If you're an introverted person and find it difficult to talk to people, you can begin your friendship making step by step. You may choose to ask for help from the person who is sat next to you. Then you can begin to slowly talk to them more often as you attend seminars and lectures. But you must remember that any type of great friendship takes time. If you have been at university for about three weeks or months, and you still haven't found any friends, you could take that time to build yourself, learning how to deal and cope with possible loneliness, stress and so on before you meet someone new, start pouring out your whole life story to them, and the following week they may turn out to be more different than you'd imagined or they may just not be interested.

Another trap many individuals fall into is that they rely on the friends they already know, staying stuck to them as it is the easier choice than to find someone new. Now, this is not a bad choice; however, if you joined university with the thought that you will meet new people, then you need to meet new people. Being stuck in the same friendship group ever since school may have had its time if you have met new people but still try to keep your current friends happy by not ignoring them and spending less time with your new friends. If you want a fresh start, you need to make the choice of moving on. But if you are happy with your friends that you have had since school and you can also make new friends together, then that is great also.

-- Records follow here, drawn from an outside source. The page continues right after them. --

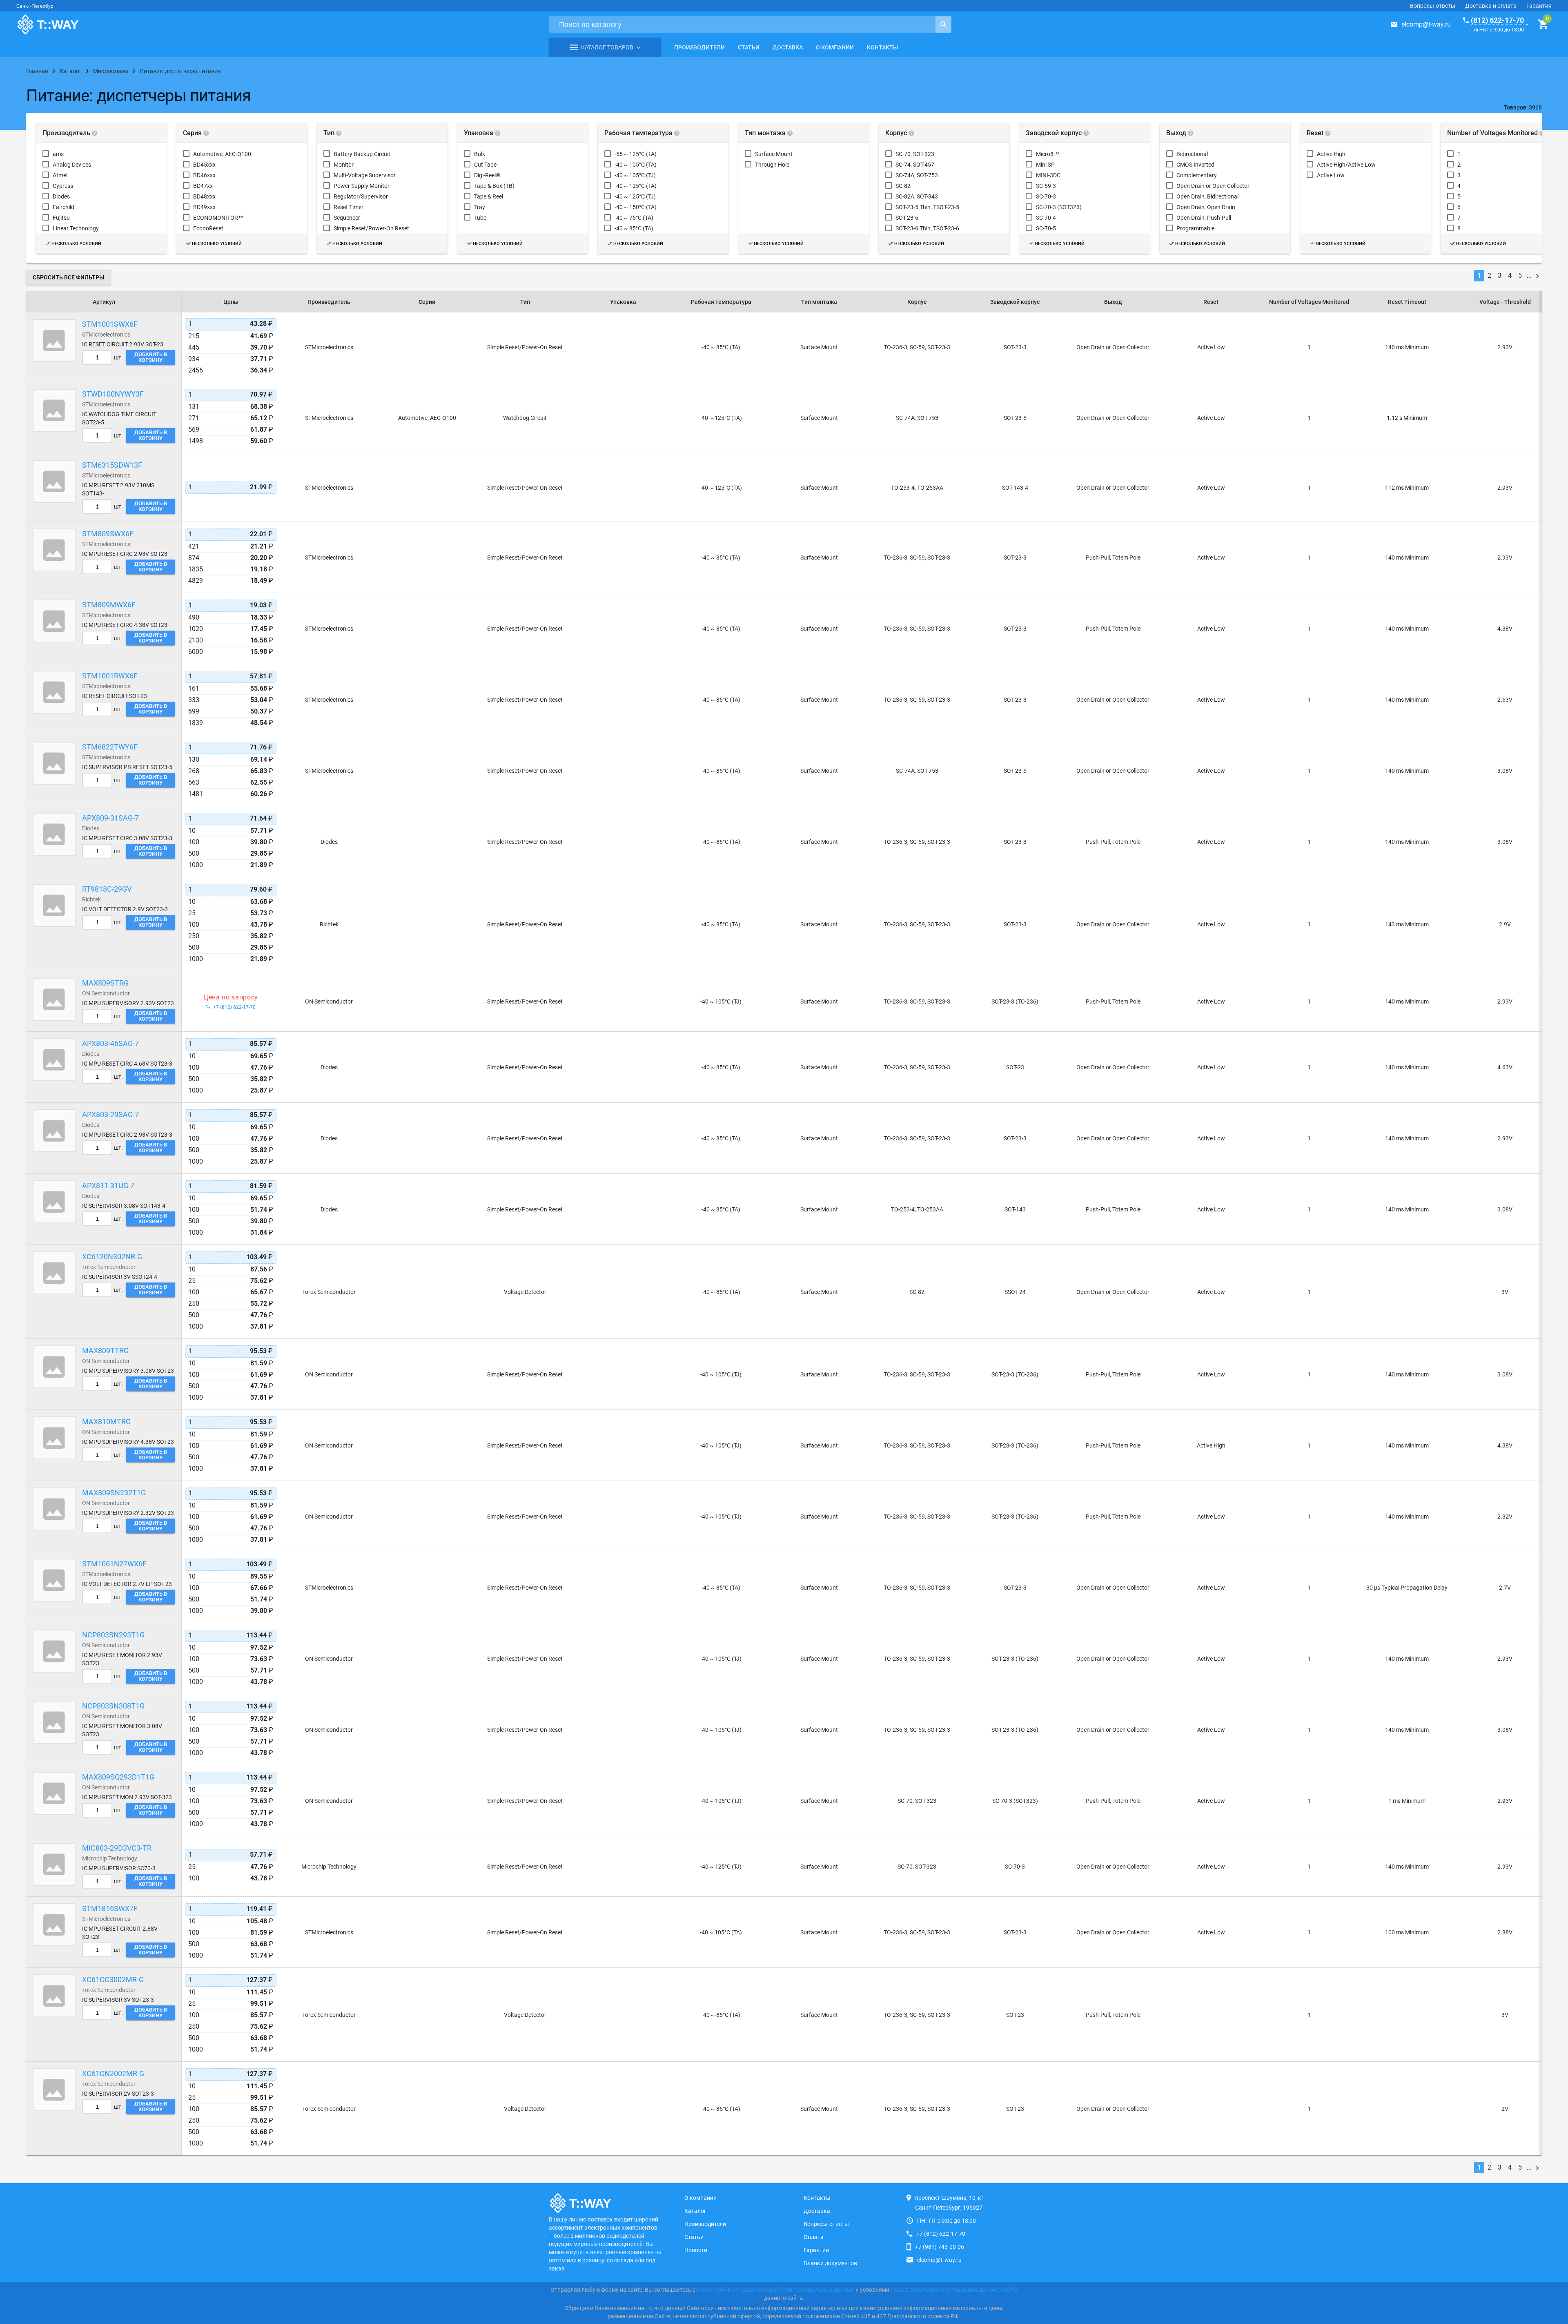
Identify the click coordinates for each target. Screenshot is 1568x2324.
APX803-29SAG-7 (110, 1114)
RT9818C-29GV (106, 889)
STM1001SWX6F (110, 324)
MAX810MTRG (106, 1421)
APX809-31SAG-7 (110, 818)
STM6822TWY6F (110, 747)
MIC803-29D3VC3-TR (116, 1848)
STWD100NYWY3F (113, 394)
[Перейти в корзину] (1543, 24)
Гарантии (816, 2250)
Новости (695, 2250)
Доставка (788, 47)
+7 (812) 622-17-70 (940, 2233)
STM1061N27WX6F (114, 1563)
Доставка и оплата (1491, 5)
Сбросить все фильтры (68, 277)
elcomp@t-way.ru (1426, 24)
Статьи (749, 47)
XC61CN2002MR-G (113, 2073)
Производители (699, 47)
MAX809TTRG (105, 1350)
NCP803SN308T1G (113, 1706)
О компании (835, 47)
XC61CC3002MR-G (113, 1979)
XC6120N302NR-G (112, 1256)
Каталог (695, 2211)
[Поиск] (943, 24)
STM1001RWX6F (110, 675)
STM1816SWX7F (110, 1908)
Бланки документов (830, 2263)
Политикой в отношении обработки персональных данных (775, 2289)
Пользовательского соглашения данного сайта (954, 2289)
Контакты (882, 47)
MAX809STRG (105, 983)
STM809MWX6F (109, 604)
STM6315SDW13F (112, 465)
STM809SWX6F (108, 533)
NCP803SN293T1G (113, 1634)
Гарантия (1539, 5)
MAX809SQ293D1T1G (118, 1777)
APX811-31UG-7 (108, 1185)
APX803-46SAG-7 (110, 1043)
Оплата (814, 2237)
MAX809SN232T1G (114, 1492)
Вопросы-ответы (1432, 5)
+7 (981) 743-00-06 (939, 2247)
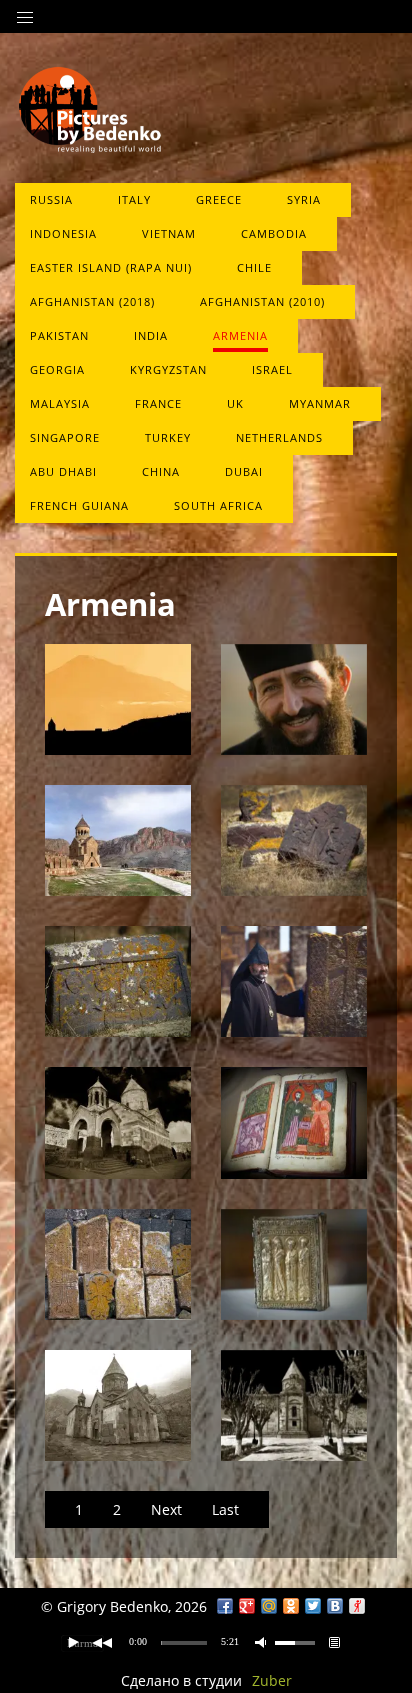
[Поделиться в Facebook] (225, 1606)
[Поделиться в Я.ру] (357, 1606)
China (161, 471)
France (158, 403)
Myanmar (320, 403)
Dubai (244, 471)
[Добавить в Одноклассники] (291, 1606)
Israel (272, 369)
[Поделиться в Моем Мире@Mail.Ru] (269, 1606)
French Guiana (79, 505)
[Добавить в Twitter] (313, 1606)
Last (225, 1509)
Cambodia (274, 233)
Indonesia (63, 233)
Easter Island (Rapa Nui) (111, 267)
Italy (134, 199)
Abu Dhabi (63, 471)
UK (235, 403)
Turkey (168, 437)
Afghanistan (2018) (92, 301)
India (151, 335)
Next (166, 1509)
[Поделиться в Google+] (247, 1606)
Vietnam (169, 233)
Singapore (65, 437)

Overall, friendships take time. Whether you are in your first year at university or your third, great friends will come along as long as you're patient and understanding. The people you meet in your first year may not be the people you end with in your third year. The best way to begin your journey at university is to get involved and communicate. And for your own mental health, try avoiding drama and getting caught up in stressful situations as time at university can be stressful enough already taking in consideration the workload, assignments and exams. Never neglect your studies. And in every circumstance, give it your all.